[begin Source data]

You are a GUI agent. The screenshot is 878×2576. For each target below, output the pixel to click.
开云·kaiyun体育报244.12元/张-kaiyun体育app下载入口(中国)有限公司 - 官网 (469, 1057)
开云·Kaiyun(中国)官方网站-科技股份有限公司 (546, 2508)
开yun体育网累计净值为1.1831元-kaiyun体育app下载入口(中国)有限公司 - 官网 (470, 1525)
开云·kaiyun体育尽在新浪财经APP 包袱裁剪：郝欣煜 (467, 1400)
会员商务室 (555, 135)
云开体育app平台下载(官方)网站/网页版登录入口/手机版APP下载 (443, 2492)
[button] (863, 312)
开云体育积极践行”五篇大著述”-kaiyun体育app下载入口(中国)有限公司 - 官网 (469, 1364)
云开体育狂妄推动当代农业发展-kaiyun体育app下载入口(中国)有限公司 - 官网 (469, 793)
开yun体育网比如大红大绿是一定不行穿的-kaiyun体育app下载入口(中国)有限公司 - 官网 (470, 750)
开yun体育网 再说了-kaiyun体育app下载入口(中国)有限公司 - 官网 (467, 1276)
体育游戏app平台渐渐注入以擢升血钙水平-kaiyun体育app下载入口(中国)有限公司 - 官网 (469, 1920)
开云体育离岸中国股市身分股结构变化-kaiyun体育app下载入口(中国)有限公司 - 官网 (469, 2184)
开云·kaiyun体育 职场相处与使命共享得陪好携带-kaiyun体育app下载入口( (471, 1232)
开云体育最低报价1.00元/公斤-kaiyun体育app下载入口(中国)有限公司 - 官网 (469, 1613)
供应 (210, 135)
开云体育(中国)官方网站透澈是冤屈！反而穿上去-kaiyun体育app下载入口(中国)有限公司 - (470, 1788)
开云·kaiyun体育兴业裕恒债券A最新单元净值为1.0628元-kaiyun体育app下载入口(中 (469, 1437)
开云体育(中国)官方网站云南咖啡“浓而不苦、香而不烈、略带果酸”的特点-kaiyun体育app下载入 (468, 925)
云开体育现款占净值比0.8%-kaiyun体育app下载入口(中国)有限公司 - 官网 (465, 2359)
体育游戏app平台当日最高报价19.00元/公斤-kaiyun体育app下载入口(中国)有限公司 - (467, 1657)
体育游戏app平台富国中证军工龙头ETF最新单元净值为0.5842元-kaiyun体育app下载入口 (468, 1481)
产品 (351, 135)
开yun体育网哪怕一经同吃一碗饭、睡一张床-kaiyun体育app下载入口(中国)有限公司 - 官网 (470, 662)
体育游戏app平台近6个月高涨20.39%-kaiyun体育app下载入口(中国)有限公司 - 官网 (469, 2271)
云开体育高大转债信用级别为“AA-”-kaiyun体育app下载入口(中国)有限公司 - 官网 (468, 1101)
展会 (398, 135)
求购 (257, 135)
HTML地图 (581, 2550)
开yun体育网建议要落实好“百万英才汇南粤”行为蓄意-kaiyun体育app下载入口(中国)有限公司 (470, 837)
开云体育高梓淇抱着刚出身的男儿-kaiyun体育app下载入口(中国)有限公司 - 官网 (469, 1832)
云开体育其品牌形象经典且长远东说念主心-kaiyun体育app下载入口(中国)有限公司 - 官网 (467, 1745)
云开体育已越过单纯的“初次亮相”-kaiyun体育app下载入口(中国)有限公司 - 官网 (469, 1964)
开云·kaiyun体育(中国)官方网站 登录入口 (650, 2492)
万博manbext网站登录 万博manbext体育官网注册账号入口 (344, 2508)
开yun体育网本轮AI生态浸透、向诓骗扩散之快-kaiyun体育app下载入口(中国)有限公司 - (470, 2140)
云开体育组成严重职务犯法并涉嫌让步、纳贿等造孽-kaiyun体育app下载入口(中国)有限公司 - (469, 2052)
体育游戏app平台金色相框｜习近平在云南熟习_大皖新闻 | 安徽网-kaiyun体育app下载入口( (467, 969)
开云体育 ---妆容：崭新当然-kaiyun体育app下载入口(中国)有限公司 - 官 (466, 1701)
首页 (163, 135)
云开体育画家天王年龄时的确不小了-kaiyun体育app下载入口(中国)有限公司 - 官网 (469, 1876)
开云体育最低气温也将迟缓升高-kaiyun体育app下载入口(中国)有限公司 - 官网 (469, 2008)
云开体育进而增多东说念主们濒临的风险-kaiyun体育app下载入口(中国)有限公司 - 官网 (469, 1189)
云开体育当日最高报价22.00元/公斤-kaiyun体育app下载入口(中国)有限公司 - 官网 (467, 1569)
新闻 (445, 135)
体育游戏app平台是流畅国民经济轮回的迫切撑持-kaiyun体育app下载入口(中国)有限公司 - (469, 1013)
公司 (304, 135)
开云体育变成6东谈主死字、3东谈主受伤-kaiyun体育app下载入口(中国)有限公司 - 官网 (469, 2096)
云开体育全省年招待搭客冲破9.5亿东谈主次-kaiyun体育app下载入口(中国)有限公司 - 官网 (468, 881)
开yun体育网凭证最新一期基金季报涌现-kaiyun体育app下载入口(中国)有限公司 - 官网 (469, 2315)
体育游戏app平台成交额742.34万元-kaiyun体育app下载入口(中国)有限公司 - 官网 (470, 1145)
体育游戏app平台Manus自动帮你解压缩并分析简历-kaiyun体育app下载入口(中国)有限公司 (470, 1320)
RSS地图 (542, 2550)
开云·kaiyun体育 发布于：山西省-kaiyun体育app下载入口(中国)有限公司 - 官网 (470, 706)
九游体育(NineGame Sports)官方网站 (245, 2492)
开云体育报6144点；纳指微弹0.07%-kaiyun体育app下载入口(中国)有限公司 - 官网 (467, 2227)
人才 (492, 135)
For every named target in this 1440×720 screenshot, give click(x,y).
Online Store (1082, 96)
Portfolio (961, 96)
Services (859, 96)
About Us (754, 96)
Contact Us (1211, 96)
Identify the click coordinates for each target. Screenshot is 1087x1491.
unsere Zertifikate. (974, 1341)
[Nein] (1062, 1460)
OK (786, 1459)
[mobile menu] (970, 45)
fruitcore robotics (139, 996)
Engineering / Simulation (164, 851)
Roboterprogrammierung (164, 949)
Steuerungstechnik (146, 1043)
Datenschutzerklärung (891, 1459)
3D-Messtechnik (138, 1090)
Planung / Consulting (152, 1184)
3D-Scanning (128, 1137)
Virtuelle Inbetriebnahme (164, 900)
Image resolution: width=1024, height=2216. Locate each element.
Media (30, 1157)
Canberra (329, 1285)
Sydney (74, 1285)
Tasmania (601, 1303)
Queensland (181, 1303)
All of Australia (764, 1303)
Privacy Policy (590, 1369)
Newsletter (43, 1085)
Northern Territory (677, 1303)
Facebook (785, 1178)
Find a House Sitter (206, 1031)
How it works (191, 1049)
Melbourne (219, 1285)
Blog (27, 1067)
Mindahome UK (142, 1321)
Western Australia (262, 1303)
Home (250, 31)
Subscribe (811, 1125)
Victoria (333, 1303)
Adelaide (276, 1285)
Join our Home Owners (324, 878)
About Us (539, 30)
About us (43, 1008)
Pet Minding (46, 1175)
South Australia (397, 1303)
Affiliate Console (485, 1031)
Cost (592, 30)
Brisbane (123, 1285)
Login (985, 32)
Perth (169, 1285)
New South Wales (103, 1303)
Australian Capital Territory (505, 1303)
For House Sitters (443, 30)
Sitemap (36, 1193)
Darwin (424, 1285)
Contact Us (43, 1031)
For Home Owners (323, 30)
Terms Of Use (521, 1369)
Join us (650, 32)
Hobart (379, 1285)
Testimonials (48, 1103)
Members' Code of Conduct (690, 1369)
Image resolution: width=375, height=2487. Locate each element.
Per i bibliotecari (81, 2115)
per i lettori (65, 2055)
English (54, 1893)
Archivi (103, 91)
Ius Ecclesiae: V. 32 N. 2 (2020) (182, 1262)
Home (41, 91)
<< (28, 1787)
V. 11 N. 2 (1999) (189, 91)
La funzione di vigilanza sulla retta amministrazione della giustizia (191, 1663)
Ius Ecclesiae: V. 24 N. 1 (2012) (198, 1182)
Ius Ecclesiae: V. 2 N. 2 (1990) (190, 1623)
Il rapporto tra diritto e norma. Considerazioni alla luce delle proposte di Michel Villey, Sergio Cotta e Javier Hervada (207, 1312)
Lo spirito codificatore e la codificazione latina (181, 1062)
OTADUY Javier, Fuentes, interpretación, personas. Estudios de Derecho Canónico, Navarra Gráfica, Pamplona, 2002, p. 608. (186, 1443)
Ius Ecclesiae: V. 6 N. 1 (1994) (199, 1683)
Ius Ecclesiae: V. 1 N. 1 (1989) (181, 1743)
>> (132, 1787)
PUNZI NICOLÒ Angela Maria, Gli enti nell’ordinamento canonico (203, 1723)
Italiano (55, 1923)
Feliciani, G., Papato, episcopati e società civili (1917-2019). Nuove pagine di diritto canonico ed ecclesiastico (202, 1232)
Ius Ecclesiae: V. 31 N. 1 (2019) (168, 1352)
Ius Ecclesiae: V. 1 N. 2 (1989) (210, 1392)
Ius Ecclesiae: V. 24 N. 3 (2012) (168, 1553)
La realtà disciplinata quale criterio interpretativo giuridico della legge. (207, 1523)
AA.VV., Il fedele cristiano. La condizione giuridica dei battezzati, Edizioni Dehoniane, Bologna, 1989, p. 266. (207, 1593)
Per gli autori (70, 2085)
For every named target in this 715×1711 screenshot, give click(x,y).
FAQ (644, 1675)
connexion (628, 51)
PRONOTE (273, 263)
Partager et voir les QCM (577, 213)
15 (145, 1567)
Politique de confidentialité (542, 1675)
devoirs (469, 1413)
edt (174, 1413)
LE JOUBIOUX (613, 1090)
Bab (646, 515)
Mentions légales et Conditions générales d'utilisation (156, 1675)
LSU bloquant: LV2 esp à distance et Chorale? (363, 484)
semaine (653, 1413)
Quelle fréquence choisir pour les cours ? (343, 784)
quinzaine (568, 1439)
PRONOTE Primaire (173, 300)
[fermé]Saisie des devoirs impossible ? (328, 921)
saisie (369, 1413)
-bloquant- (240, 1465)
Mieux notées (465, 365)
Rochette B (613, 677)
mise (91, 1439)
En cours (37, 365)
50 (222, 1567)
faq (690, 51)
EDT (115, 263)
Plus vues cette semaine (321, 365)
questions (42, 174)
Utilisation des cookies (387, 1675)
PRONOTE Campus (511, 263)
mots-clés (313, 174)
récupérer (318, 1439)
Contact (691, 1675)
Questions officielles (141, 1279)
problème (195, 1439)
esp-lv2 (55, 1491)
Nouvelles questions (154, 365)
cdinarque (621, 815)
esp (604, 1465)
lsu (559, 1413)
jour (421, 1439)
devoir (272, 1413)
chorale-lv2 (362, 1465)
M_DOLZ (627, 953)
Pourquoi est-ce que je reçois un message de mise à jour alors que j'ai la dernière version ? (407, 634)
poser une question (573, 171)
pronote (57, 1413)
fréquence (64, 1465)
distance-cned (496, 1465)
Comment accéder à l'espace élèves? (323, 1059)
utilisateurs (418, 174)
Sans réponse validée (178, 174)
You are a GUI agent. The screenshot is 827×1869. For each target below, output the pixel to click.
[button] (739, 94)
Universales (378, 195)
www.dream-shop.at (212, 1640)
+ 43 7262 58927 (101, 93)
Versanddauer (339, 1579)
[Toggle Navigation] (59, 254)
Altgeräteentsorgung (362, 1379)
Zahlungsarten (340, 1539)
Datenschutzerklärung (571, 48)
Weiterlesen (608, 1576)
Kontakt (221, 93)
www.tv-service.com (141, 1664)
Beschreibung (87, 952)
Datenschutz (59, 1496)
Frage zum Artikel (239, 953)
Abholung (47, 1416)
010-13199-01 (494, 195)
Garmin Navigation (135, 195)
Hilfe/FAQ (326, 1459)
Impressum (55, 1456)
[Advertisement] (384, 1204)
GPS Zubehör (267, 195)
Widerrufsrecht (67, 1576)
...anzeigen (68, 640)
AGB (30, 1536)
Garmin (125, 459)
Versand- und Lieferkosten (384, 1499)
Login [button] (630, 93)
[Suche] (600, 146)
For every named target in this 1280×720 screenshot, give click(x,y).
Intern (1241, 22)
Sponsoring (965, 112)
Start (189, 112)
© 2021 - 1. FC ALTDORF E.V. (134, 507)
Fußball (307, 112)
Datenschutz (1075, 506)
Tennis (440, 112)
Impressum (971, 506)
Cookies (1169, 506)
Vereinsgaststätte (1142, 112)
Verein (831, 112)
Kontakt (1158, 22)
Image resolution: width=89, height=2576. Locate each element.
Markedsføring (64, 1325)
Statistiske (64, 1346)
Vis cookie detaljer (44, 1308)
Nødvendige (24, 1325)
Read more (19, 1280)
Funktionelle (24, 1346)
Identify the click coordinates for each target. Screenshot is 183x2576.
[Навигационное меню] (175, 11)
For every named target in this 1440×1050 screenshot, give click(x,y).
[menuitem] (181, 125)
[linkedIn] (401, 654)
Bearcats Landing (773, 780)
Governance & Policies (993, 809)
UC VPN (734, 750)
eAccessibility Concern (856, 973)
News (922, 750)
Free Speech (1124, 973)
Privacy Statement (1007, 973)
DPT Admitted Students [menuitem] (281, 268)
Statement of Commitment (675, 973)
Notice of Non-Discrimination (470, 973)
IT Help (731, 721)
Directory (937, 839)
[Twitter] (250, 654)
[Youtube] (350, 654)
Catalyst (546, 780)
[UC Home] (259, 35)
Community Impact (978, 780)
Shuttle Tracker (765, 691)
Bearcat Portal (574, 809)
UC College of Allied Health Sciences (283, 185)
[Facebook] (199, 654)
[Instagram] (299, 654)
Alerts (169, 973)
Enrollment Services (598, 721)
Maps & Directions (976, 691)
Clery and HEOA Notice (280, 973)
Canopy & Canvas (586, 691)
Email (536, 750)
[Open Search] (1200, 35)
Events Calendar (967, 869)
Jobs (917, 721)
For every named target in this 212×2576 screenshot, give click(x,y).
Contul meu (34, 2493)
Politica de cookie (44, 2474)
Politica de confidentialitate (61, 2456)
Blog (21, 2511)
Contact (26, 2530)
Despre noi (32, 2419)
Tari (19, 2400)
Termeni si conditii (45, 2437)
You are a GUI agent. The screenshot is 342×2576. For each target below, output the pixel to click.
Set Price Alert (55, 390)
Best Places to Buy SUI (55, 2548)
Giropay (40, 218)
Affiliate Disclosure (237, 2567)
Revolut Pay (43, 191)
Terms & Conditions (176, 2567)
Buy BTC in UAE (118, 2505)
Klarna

[end Source data]

▸ The request
Turn the rows into a numbered list, beginning with the row containing "Nødvendige (24, 1325)" and running through the row containing "Free Speech (1124, 973)", with any blank lines dropped.

▸ Final result
1. Nødvendige (24, 1325)
2. Read more (19, 1280)
3. Funktionelle (24, 1346)
4. Identify the click coordinates for each target. Screenshot is 183x2576.
5. [Навигационное меню] (175, 11)
6. For every named target in this 1440×1050 screenshot, give click(x,y).
7. [menuitem] (181, 125)
8. [linkedIn] (401, 654)
9. Bearcats Landing (773, 780)
10. Governance & Policies (993, 809)
11. UC VPN (734, 750)
12. eAccessibility Concern (856, 973)
13. News (922, 750)
14. Free Speech (1124, 973)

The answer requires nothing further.